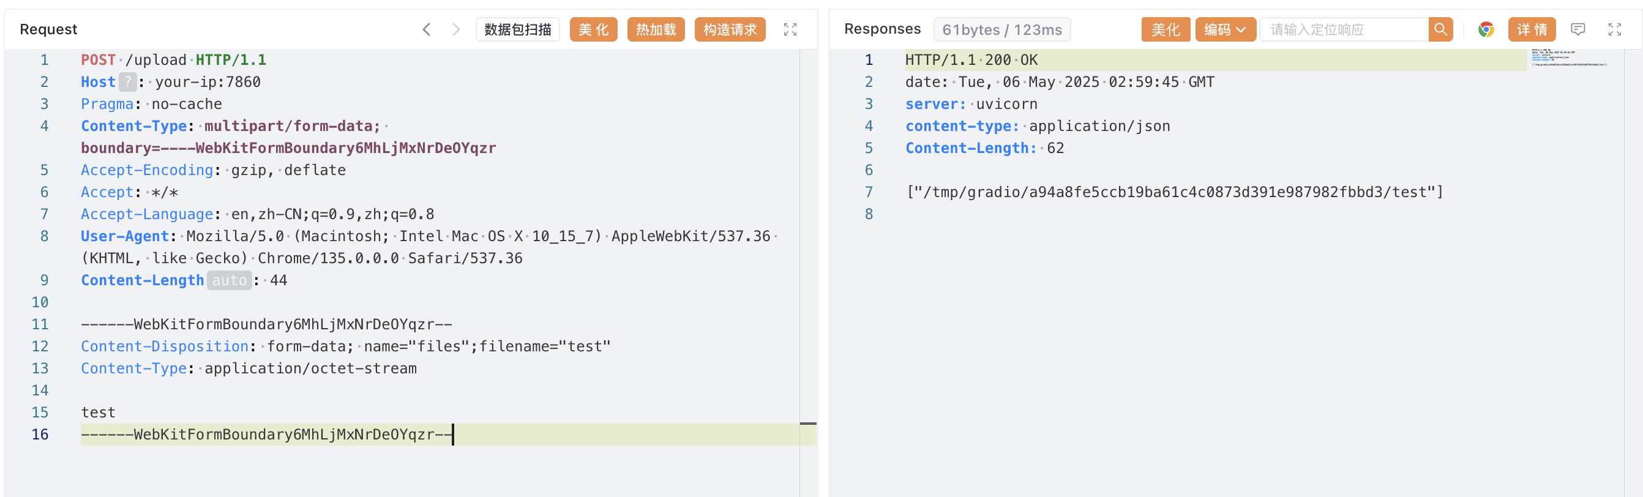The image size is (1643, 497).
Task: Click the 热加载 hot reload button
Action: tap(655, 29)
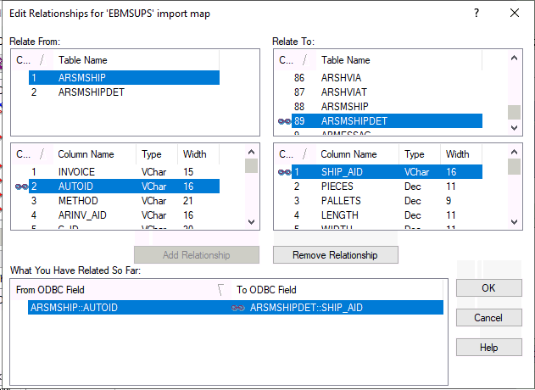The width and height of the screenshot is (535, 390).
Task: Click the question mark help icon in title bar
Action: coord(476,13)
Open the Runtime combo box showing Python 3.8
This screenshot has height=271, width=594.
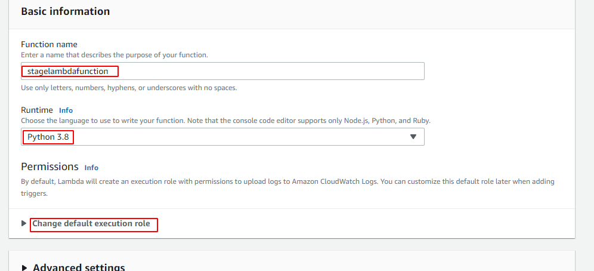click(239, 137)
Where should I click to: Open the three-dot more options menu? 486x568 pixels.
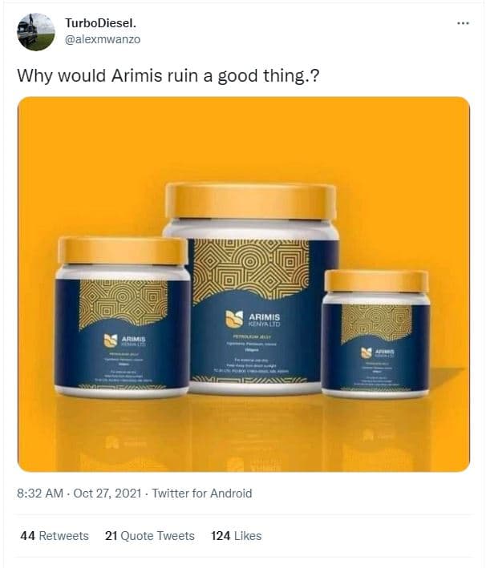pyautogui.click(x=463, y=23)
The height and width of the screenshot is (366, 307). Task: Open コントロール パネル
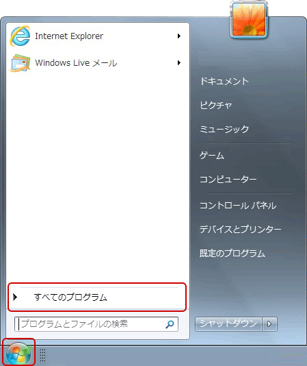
************
◆ **WHAT IS EXPECTED**
Leave out every picture, and copy exactly the lines from the line that contains "Open the Runtime combo box showing Python 3.8" through the end of the material.

◆ **ANSWER TO THE EXERCISE**
Open the Runtime combo box showing Python 3.8
This screenshot has height=271, width=594.
click(239, 137)
Where should I click to: Open the three-dot more options menu? 486x568 pixels.
pyautogui.click(x=463, y=23)
The height and width of the screenshot is (366, 307). Task: Open コントロール パネル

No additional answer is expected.